But, before I get too far ahead, let me introduce myself: my name is Kristen and I am the Customer Success Lead for Jambo. On this trip with me is Silvacom President and CEO Tom Grabowski and his wife Marilyn, as well as Classrooms for Africa board member Don Dick and his wife Gail. In-country, we connect with Robert, who works for Classrooms for Africa as a Project Manager. Over the next eight days, we will visit projects throughout the country, meet people impacted directly, and explore a country that is well-deserving of the name, the “Pearl of Africa.”

Classrooms for Africa operates differently than a lot of other charitable organizations. The other donors and I aren’t going to Africa to build physical classrooms. The local communities don’t need us to come to their villages and lay bricks or mix cement as they already have skilled labourers within their communities ready and available to do the work. They don’t need us to ship them supplies from Canada as they have products and methods that suit their climate much better on hand. What they do need from us is support through charitable donations to pay for the labour and to buy the materials they can’t make by hand. 

Classrooms for Africa provides communities with donations in a secure and well-managed way. They gradually provide the funds as the project progresses, paying for each stage as the previous one is completed. The organization also ensures there is project management on-site, making sure the projects are completed on-time and on-budget. 

This process ensures the success rate of completed projects is incredibly high and donated funds are used effectively and efficiently (95 cents from each dollar goes directly to the school projects!).
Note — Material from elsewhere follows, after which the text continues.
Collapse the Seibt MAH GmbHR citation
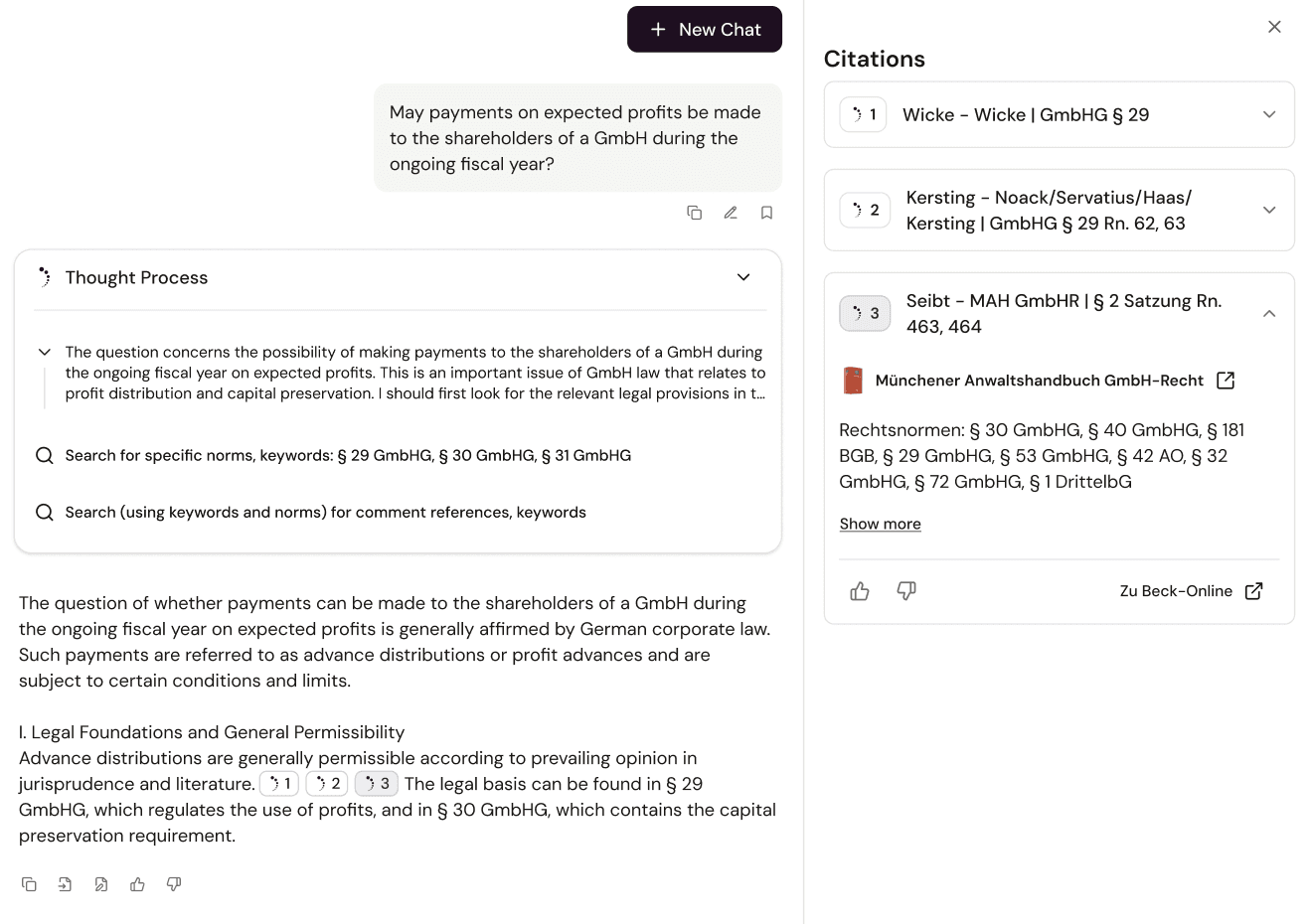This screenshot has width=1310, height=924. [1269, 313]
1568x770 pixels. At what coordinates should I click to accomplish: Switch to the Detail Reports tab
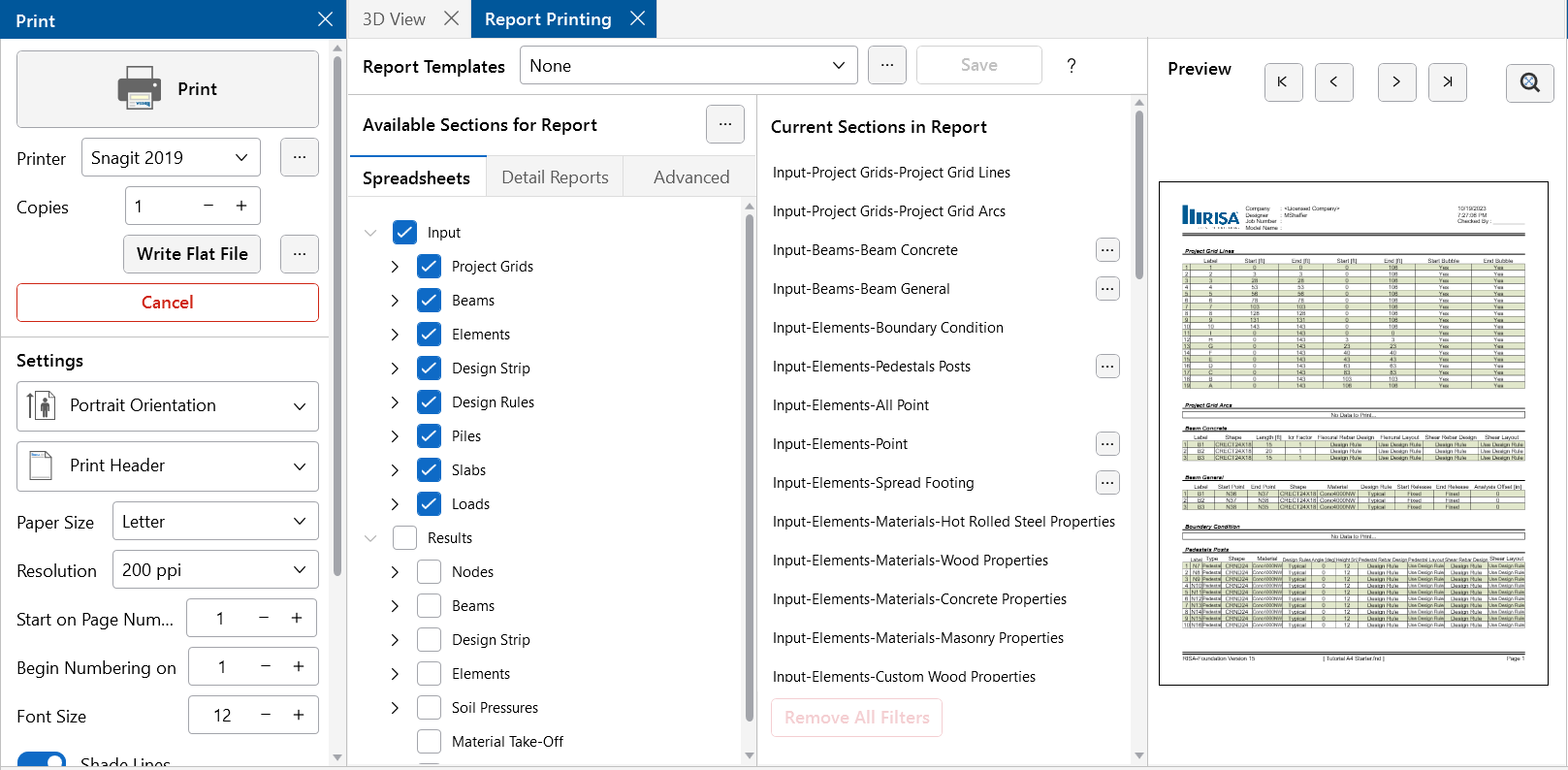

Classrooms for Africa also vet each new project before taking it on, ensuring that the community in question fully supports the school before one brick is ever laid. 

The schools that our team will visit fall loosely into three categories: 

  1. Established schools that no longer need support from the organization
  2. Active projects that have some finished buildings but could still use some work
  3. Proposed projects where work has not started and may not be approved 

Most of the projects we visit fall into the second category with at least one classroom building having been completed, though the schools still need more work and support. Some schools still need dormitories, while others need kitchens. It’s all part of meeting each school’s most urgent needs. 

At some schools, the old traditional classroom blocks still stand and are still in use (nothing is wasted here). These buildings are mainly made of sticks woven in between wooden slats and then covered in mud. They are often roofed in thatch and the floors are just dirt, which means everything is quickly turned to mud during the rainy season.

The new classroom buildings funded by Classrooms for Africa are generally made from earth bricks that the schools make themselves and fire on site. Then buildings are plastered using locally sourced materials and sealed. The rooms inside are impressively spacious and cool despite the heat with lots of natural light from well-placed windows. The walls are often covered in homemade vocabulary posters and the student’s artwork.

One school that stands out for me is Matere Model School. This is the school in the hills above Kasese where Robert made me laugh and where our story began. This school is an outcropping perched on the tip of a mountain. The views go on for miles and show an agricultural community very much isolated from their neighbours. The surrounding mountains act as walls making travel difficult. The school is not yet finished, with scaffolding still erected around the walls and the outer coat still to be applied, but they have made an excellent start. I can’t help but think how difficult it must be to get supplies like the iron sheeting for the roof up the steep drive as it’s largely isolated. The school is located up a dirt road that is almost impassable in the rain and we must hike the last bit on foot through the mud to get there. 

When we arrive, the kids welcome us with songs and dances and the local community is excited to see us. At the end of the welcoming ceremony, the schoolmaster says: “Prepare your drums, we are coming!” The ceremony stays with me and reminds me that today is an important day for this community. Today is a celebration of their achievements, of their hope for the future and of their partnership with the Classrooms for Africa donors. It is a fun day for the whole community. We watch the drums and the dancing for a bit as they celebrate together, but as time is limited, we must move on to see the buildings.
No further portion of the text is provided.